In 2008, ICAS performers experienced at least four engine-related mechanical failures which could have been catastrophic. Two were during shows. Two were on cross country flights. And those are the ones we know about, the ones you shared so we could all learn something that might help should the same thing happen to us.
2009 is turning out to be far more troublesome. We’ve had oil line problems already discussed in the Ops Bull. We’ve had canopy separations and latch failures, fuel system malfunctions, landing gear and control surface problems. The list goes on. Just about everything that can wrong is going wrong…to one of us and — in some cases — more than one of us.
Although there is still much work to be done, two things have already come out of our initiative to change the culture of air show safety.
The first is communication. You are sharing your experiences and your troubles. When you pass along information about a problem or mechanical failure to Dan Hollowell at ICAS, he is able to keep track of what is happening. Talking to Dan is a convenient and simple way for you to share that information – in a productive and helpful way – with everybody in the business. When one person experienced an oil line failure, it was a problem. When two people had the same failure, it was a trend that Dan looked into further. When three people reported the problem, it received immediate action in the form of an Ops Bull article so anyone else using that particular product would know what happened and how it could be prevented. Think of it as an ICAS Service Bulletin.
Please keep Dan in the loop. He is the guy who can keep his mouth shut when he needs to and can get the information out when the situation calls for it. His e-mail address is firstname.lastname@example.org. His cell phone number is 317-217-0668.
The second thing that has come out of the culture change regarding these mechanical problems is the trend.

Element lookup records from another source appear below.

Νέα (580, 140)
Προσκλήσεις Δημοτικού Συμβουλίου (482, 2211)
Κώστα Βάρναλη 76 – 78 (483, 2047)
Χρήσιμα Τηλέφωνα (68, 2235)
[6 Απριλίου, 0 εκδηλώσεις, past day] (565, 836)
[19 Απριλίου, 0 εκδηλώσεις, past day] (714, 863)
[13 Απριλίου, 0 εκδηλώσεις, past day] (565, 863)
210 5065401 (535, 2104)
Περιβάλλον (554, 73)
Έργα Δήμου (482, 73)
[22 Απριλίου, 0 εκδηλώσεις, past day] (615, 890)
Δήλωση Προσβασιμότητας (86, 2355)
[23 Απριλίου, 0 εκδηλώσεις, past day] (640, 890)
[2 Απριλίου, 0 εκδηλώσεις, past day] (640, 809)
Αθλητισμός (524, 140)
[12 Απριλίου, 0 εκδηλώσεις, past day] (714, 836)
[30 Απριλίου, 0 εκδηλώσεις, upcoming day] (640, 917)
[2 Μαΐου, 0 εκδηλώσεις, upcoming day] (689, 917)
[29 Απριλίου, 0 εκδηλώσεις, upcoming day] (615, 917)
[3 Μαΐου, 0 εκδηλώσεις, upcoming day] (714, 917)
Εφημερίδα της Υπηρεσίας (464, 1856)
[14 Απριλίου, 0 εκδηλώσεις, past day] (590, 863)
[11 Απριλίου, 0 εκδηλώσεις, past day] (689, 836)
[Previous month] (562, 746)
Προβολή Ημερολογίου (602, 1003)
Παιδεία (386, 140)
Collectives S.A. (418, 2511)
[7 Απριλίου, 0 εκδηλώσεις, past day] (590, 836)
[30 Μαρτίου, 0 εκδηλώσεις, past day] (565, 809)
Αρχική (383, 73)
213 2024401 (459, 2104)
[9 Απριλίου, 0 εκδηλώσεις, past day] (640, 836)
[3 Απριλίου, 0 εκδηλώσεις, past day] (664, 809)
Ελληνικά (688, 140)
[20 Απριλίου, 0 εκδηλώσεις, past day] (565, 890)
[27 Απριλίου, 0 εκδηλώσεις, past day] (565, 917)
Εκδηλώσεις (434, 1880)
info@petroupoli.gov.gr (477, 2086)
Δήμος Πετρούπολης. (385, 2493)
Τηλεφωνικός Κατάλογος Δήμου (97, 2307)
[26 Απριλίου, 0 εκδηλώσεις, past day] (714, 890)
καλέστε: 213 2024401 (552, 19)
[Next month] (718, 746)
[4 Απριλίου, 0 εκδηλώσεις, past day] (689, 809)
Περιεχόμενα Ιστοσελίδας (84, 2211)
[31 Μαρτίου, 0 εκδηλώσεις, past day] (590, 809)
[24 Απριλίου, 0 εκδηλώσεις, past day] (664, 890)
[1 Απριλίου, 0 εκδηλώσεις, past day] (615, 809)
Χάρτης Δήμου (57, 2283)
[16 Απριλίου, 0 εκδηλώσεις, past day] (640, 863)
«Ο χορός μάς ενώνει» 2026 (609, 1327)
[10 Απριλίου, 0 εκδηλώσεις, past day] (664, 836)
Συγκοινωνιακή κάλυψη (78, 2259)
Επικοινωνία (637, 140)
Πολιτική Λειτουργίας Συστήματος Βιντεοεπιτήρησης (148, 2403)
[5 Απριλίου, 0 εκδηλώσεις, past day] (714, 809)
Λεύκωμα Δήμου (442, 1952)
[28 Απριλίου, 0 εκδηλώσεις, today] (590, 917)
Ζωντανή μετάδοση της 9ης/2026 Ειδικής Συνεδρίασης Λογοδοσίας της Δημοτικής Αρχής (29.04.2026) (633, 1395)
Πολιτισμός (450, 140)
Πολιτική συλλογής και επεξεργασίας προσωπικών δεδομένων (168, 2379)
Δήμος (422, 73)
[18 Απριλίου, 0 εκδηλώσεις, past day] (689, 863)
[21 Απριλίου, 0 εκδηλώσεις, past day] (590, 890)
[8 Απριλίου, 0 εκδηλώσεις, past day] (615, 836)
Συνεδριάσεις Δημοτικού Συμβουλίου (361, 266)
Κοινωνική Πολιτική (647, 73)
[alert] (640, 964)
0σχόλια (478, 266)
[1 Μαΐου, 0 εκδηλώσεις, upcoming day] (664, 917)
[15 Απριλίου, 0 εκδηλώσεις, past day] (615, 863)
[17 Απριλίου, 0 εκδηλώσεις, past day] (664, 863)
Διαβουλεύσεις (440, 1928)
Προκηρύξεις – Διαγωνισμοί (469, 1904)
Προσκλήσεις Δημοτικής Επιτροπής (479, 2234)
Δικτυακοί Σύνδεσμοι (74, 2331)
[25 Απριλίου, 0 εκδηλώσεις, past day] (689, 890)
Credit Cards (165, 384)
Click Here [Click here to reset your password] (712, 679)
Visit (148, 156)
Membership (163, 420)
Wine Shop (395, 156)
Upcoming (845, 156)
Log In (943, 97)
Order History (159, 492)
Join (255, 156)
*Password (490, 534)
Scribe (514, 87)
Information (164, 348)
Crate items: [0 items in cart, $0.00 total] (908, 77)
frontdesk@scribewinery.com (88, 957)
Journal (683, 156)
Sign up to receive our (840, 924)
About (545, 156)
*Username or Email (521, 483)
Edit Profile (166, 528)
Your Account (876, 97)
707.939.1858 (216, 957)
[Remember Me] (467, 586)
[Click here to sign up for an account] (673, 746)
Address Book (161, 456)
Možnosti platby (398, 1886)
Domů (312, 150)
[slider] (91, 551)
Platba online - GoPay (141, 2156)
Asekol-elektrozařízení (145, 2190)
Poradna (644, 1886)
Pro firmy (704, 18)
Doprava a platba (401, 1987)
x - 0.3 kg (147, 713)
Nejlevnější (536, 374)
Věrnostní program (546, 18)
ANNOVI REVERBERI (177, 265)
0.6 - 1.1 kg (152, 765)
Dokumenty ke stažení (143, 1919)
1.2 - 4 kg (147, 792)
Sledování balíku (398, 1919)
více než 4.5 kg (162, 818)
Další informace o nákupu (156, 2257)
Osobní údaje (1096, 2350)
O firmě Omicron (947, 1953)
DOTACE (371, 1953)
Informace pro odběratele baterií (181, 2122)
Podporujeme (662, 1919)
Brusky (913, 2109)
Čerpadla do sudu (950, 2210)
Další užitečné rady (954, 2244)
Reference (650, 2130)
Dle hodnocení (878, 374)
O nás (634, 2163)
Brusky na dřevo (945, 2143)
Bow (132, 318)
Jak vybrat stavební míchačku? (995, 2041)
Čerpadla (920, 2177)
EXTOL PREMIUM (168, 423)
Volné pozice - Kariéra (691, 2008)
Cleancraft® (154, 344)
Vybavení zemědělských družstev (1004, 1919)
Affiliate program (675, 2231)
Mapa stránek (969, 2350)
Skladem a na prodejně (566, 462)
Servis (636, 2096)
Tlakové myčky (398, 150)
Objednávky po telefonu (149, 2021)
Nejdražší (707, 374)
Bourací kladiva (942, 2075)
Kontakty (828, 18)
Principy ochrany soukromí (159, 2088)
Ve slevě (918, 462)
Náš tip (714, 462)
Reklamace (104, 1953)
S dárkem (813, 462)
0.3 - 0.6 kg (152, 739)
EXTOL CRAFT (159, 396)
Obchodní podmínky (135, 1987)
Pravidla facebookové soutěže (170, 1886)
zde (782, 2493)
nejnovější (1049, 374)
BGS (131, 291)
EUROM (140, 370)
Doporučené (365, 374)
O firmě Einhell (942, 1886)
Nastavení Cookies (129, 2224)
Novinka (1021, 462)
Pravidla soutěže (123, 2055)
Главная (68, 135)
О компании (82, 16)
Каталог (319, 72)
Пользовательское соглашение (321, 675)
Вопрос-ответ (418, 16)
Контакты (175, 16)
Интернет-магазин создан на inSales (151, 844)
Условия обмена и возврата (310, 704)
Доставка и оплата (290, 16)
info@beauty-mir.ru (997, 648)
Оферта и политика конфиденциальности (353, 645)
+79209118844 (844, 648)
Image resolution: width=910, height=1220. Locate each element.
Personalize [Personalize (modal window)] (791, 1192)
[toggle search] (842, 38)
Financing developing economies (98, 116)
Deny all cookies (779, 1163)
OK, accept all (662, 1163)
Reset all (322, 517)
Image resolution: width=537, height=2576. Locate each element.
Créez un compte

More than most folks can remember, 2009 is producing an inordinate number of mechanical failures. It may be that it is just that we are talking more, but — even if that is the case — we need to pay close attention.
We ride these horses hard, as we should, but even the best horse can throw a shoe on rough terrain. Our aircraft are built tough to do a tough job. We keep them in the hangar to protect them, but that doesn’t mean things aren’t wearing out or coming loose.
Take the time to do more than that same old walk-around. Spend some time with your airplane, quietly in the hangar. Check those attach points, the fuel line fittings and cable swags. Take a long look at your harness, the flying wires and fuel tank straps. You knew your airplane was in top shape when the season started. Can you say the same thing five months later?